A company that fits this description -- and which I recently ravaged ahead of its third-quarter earnings announcement -- is PalmSource. After the software company's earnings call, its stock is down more than 20 percent.
While I retain my suspicions about its long-term prospects, short-term investors might want to scoop up some shares for a six-month spell or so.
"PalmSource is a steal right now," says Jamie Friedman, an analyst with Fulcrum Global Partners. Friedman, who doesn't own the stock or do banking with the company, says smartphones are poised to be one of the hot holiday items, and PalmSource makes the software that powers many of the devices.
"Last year was the first year these devices were available, and [manufacturers] sold out. This year they're ramping the inventories," he says. PalmSource will report its holiday sales numbers in March.
Look for trends
Another place to consider hunting for steals is in a sector not remotely tied to retail: corporate enterprise spending.
"On the enterprise side, there's a strong Q4 ahead for a number of companies," says Joe Maxa, an analyst with Dougherty & Co. This is because many companies with fiscal years that map to calendar years must spend the money allotted to various projects or risk not having that capital again.
"It's the year-end budget flush," Maxa says. Areas that typically see heavy fourth-quarter spending include security, which would bode well for companies such as Secure Computing, Symantec, and Websense.
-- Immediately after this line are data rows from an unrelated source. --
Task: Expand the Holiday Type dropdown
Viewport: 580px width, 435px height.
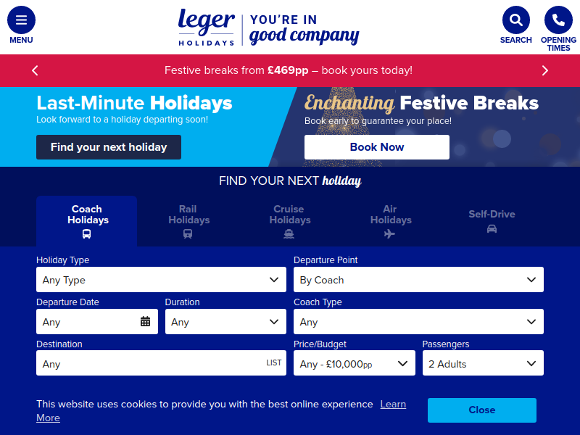Action: click(161, 280)

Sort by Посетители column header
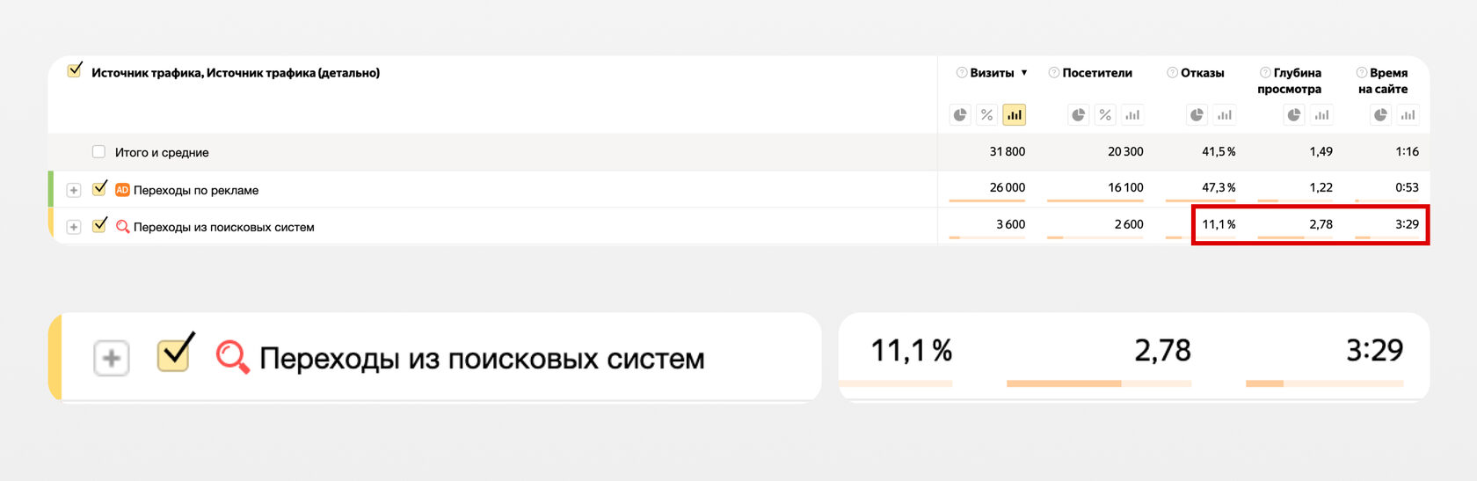click(1097, 73)
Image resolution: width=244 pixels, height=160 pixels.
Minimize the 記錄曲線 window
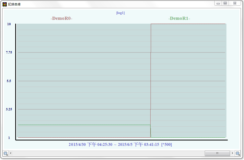tap(218, 3)
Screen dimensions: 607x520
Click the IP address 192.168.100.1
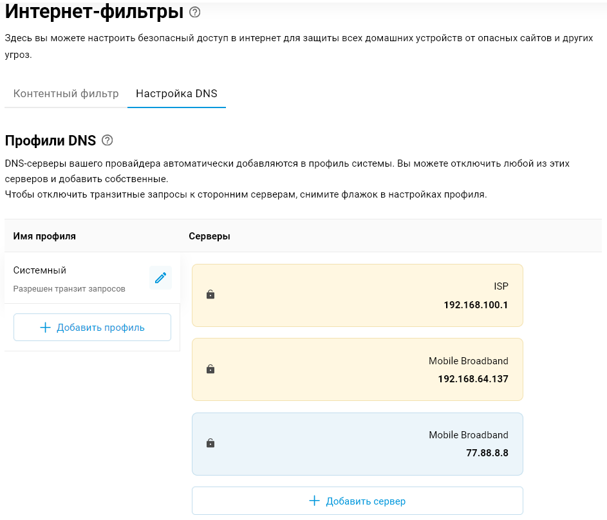pos(476,304)
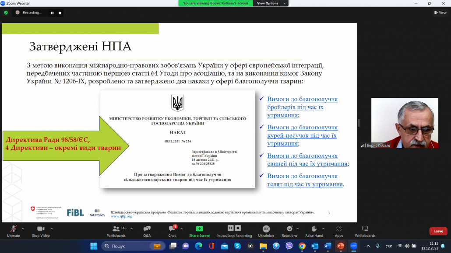Click the green encryption shield icon

(6, 13)
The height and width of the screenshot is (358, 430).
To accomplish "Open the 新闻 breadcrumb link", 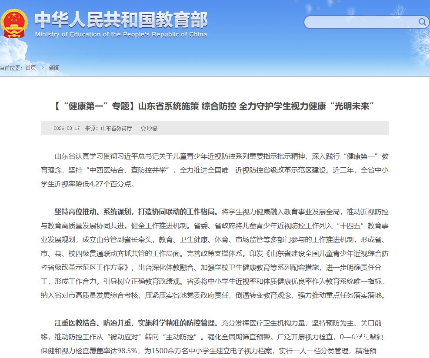I will tap(54, 68).
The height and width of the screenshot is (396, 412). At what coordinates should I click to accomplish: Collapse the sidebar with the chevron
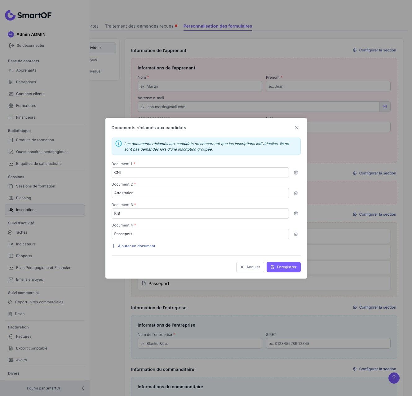(83, 388)
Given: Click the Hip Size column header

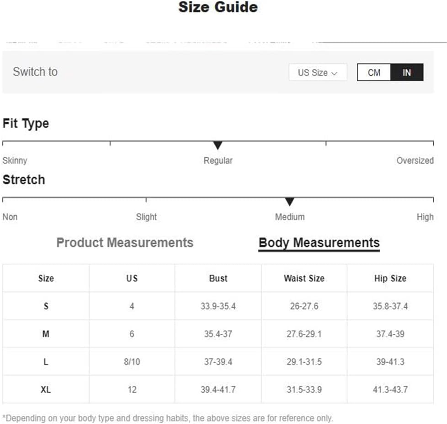Looking at the screenshot, I should click(390, 278).
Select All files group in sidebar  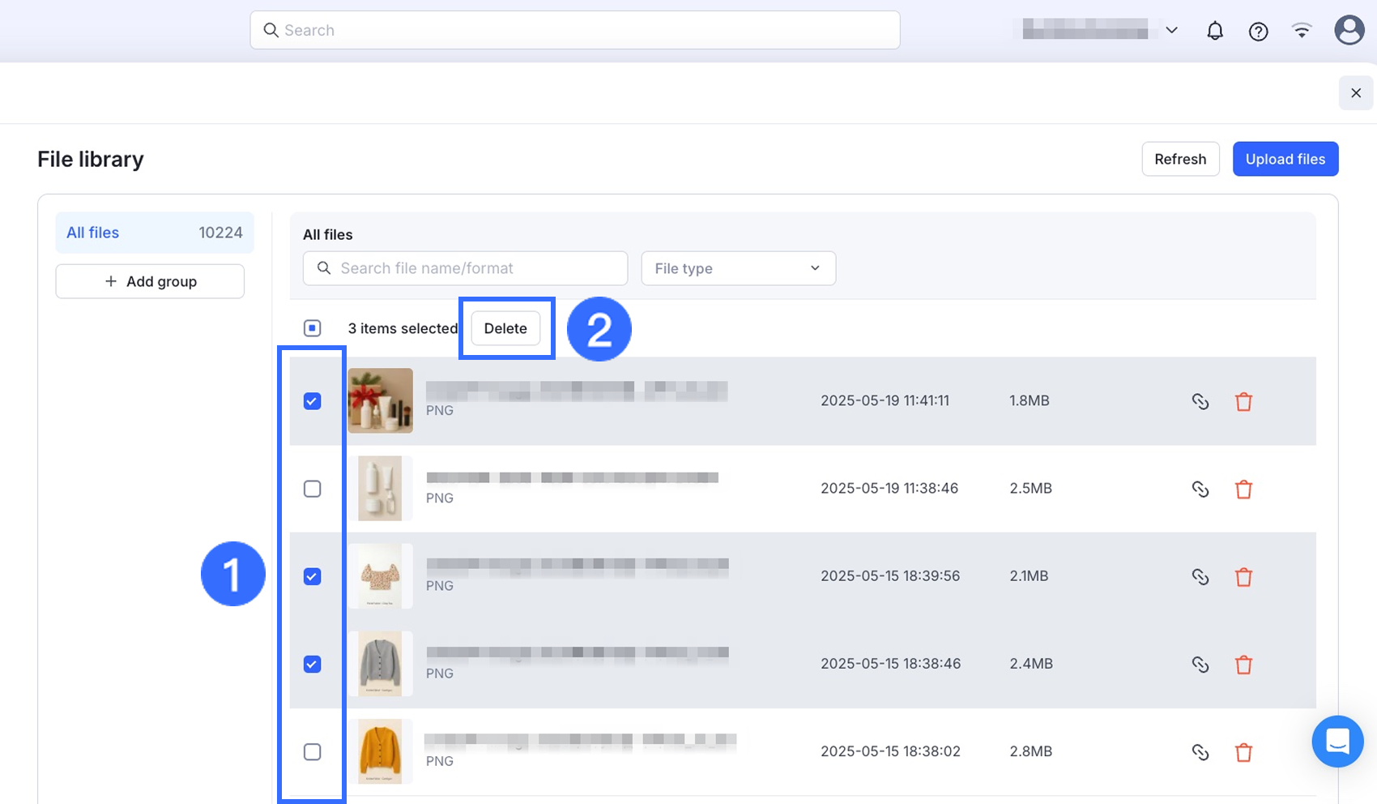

Think about what you'll do this October, November, and December. Then walk the dog backward until you find the least obvious company that will be strongly affected by your buying trends.
One final note: As my New York-based colleague Paul LaMonica mentioned yesterday, we've made a bet on the American League Championship Series between the Red Sox and the Yankees.
I'm writing this article hours before Game 1, but I'm predicting that the Sox will win in six games. I look forward to applying some nice chive spread to the New York bagels soon headed my way. Go, Sox!